RDC is in good company... Taking lesson from something does not need to
imply that the old we are abandoning was the sin behind some punishment,
("... without getting involved in the question of cause") nor that
Hashem performed or allowed people to perform the tragic in order to
evince that change ("... or telos").

To repeat from what I quoted before of RAShafran's description of the
CC's response to the Japanese earthquake in 1923:
    Informed of the mass deaths in Japan, the 85-year-old rabbinic leader
    was visibly shaken, immediately undertook to fast and insisted that
    the news should spur all Jews to repentance.

    Yes, Jews to repentance. Jewish religious sources maintain that
    catastrophes, even when they do not directly affect Jews, are
    nevertheless messages for them, wake-up calls to change for the
    better. Insurers call such occurrences "Acts of G-d." For Jews, the
    phrase is apt, and every such lamentable event demands a personal
    response.

(Again, I don't know if this was the CC's intent, or if he spoke about
Jews doing teshuvah because that's his audience. Had the local Lithuanians
asked him, I do not know if the CC wouldn't have said that it was
a wakeup call to them to. I would appreciate a primary source, with
checkable wording.)

And:
    That is the secret of how we can create a better world and vanquish
    evil -- the source of all tragedy -- at its very roots.

    For when we do such things, the seeming tiny quanta of our collective
    merits can combine and swell, no less than drops of water that make
    up an ocean, into a tidal wave of goodness, ushering in the day when,
    as the prophet Isaiah (11:9) foretold, "the earth will be filled
    with knowledge of G-d, like the water that covers the oceans."

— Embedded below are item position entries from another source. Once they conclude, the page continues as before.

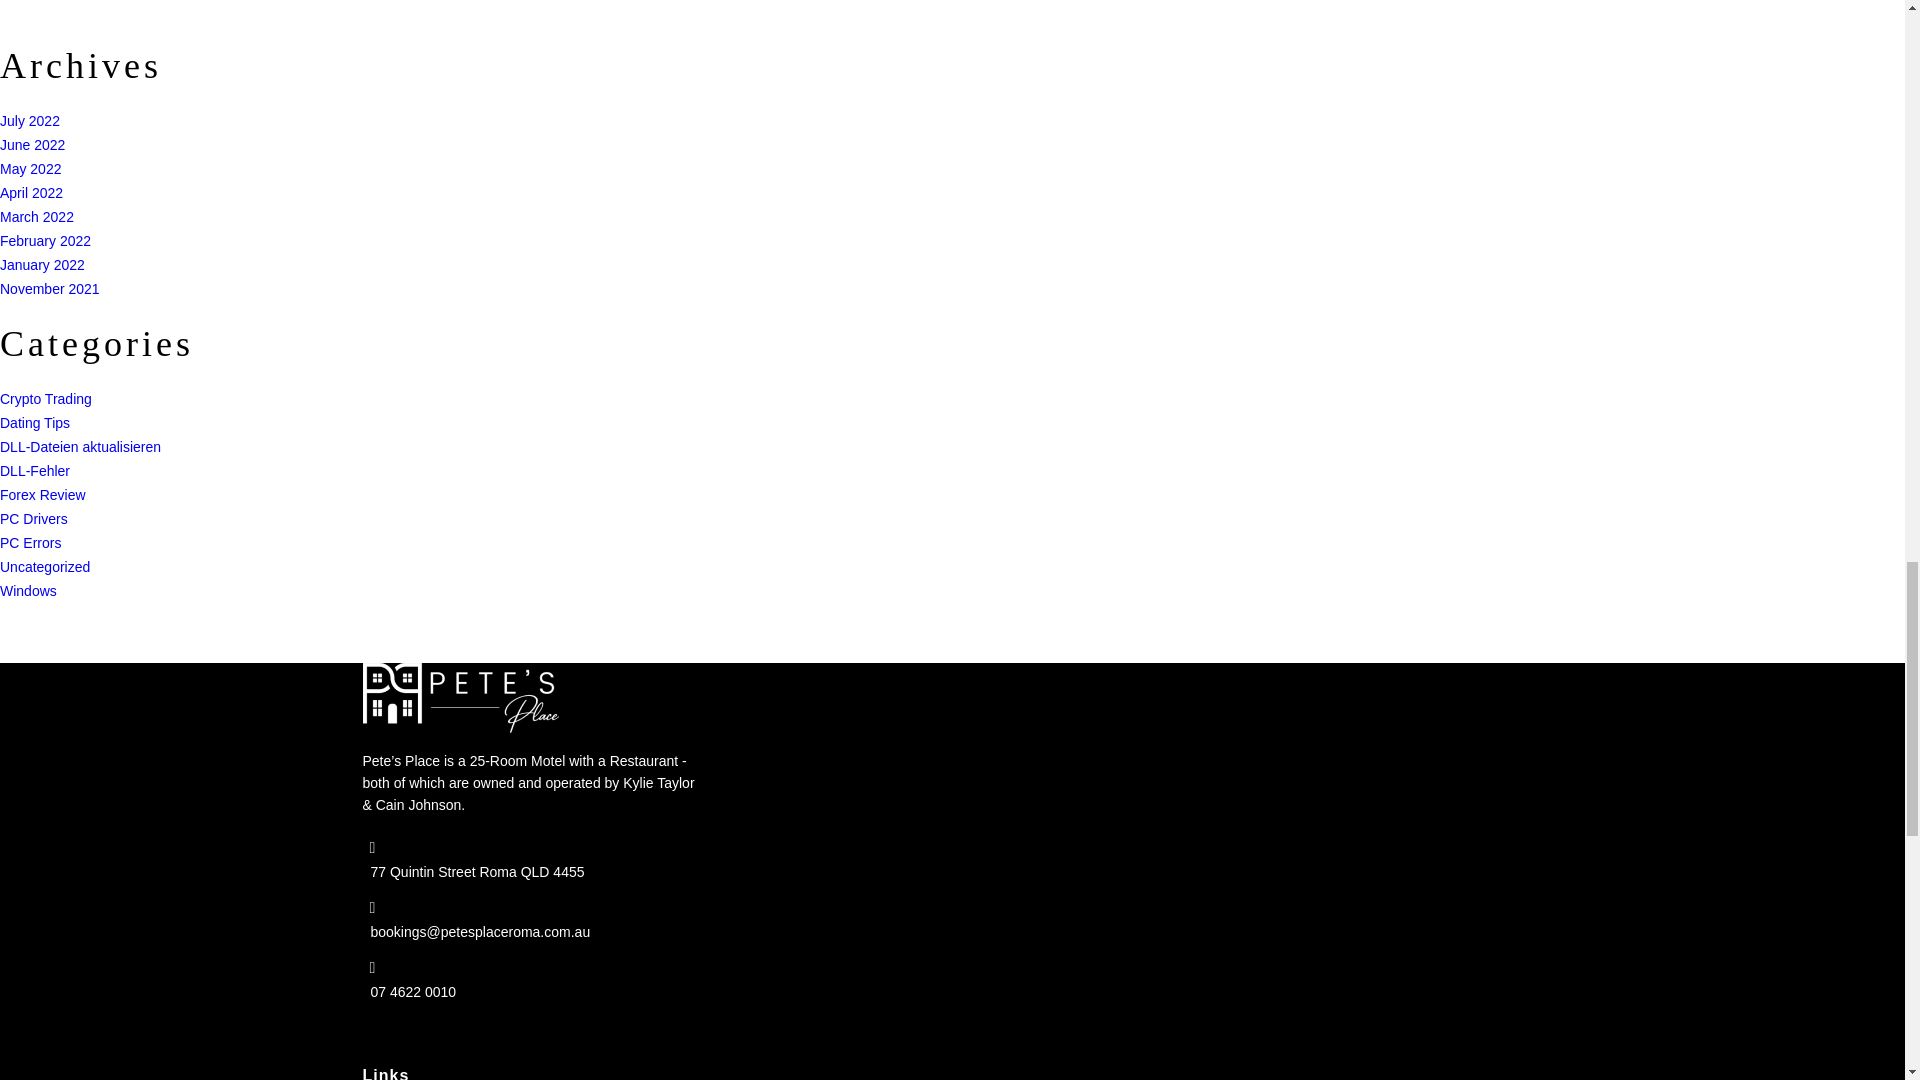  I want to click on May 2022, so click(30, 168).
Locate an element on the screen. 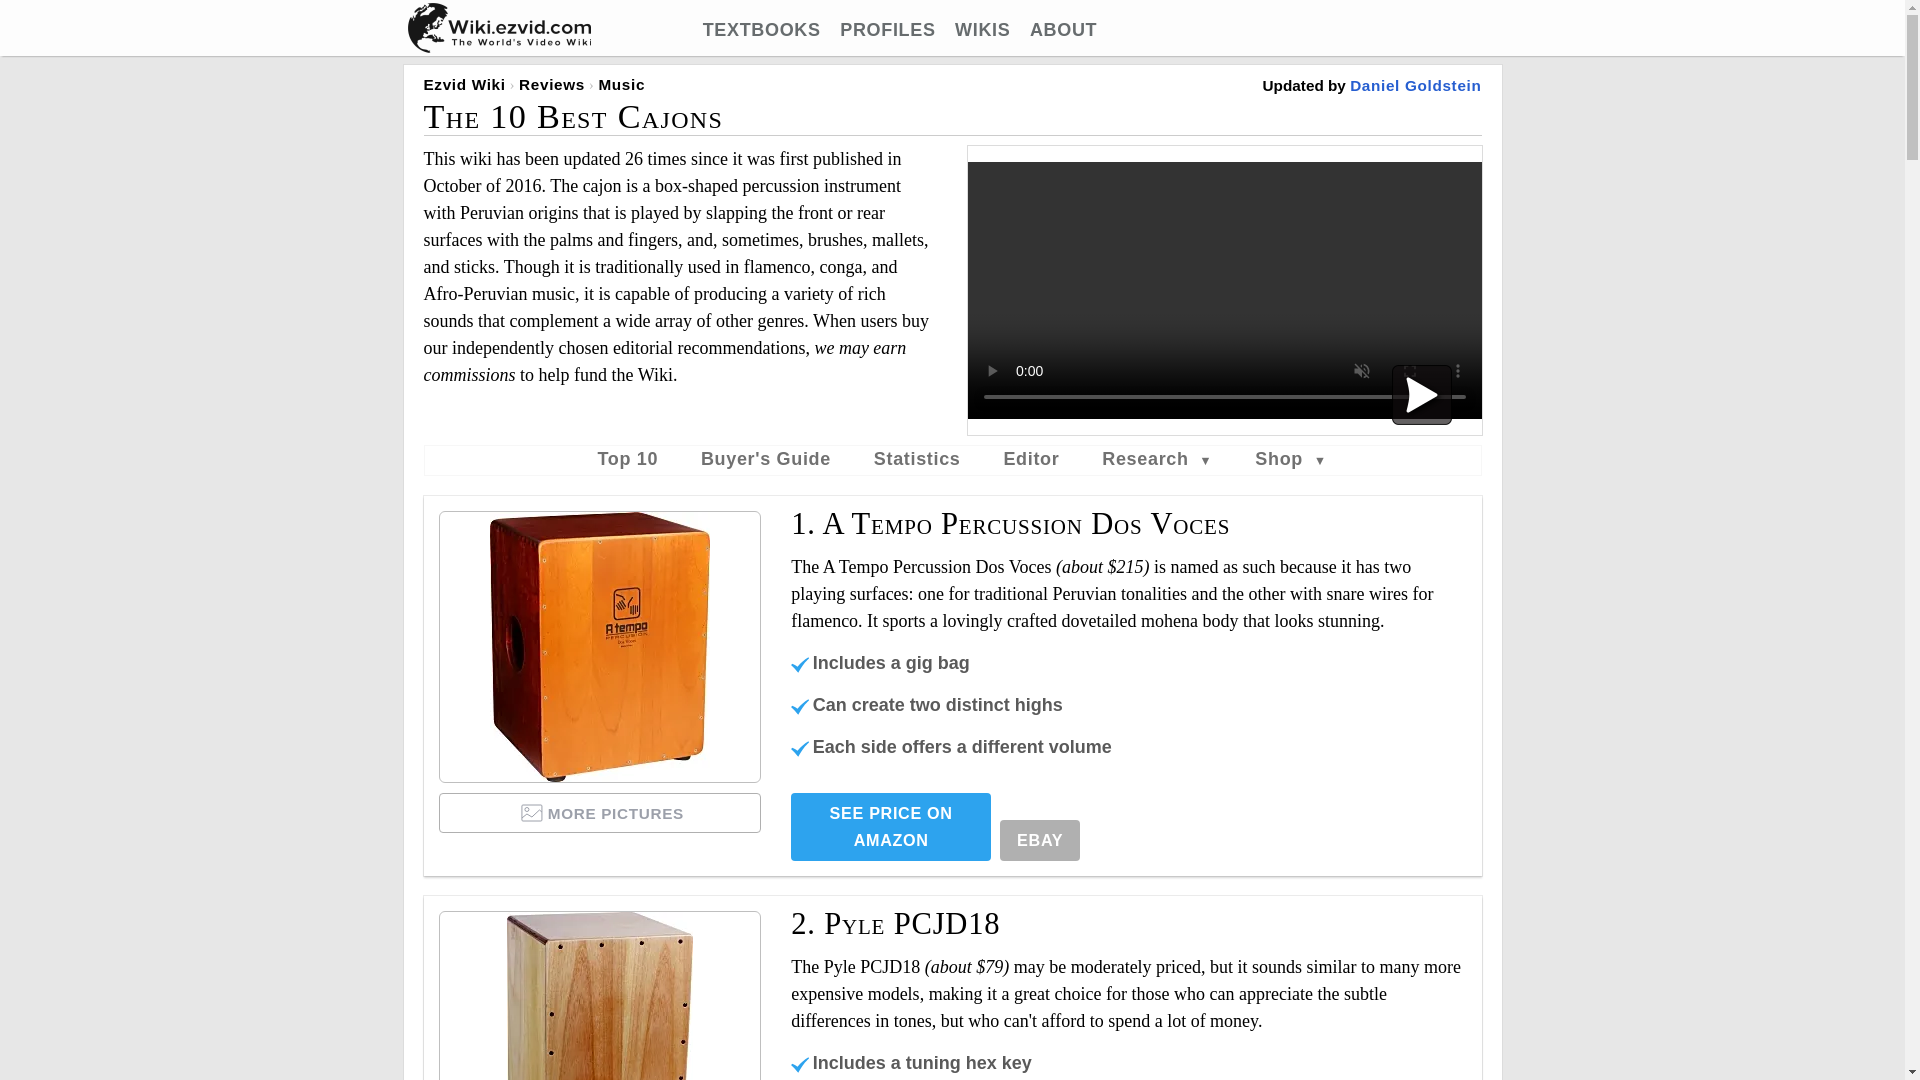 The width and height of the screenshot is (1920, 1080). Statistics is located at coordinates (917, 458).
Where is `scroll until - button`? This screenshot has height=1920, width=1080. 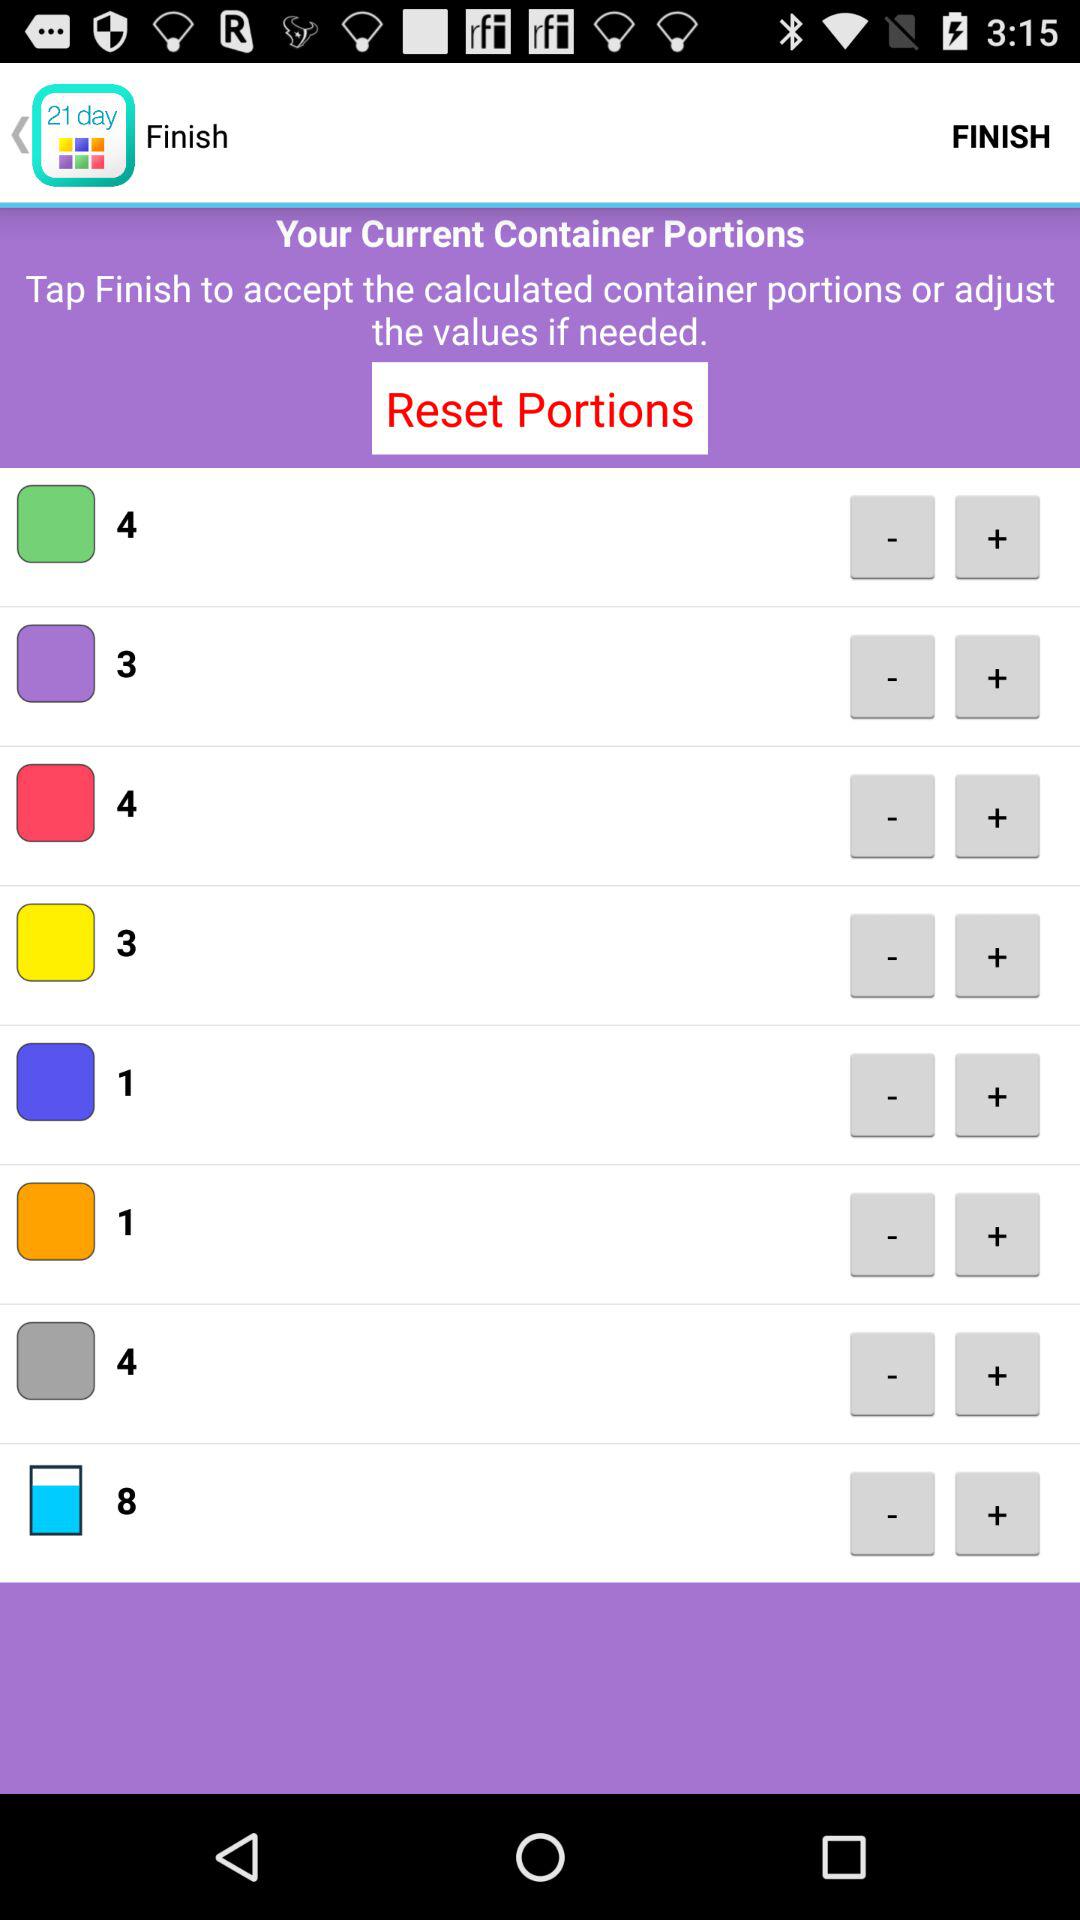
scroll until - button is located at coordinates (892, 536).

Note that the CC too is described as taking a lesson, without exploring
"cause or telos". He didn't say that HQBH punished the Japanese for
the Jews' sins, or even that He did so for the purpose of sending us
a message. Just that when events shake us out of our rut, it's a good
time to do teshuvah. A response to "rectify evil", not a "metaphysical
speculation".

Tir'u baTov!
-Micha

-- 
Micha Berger             Like a bird, man can reach undreamed-of
micha at aishdas.org        heights as long as he works his wings.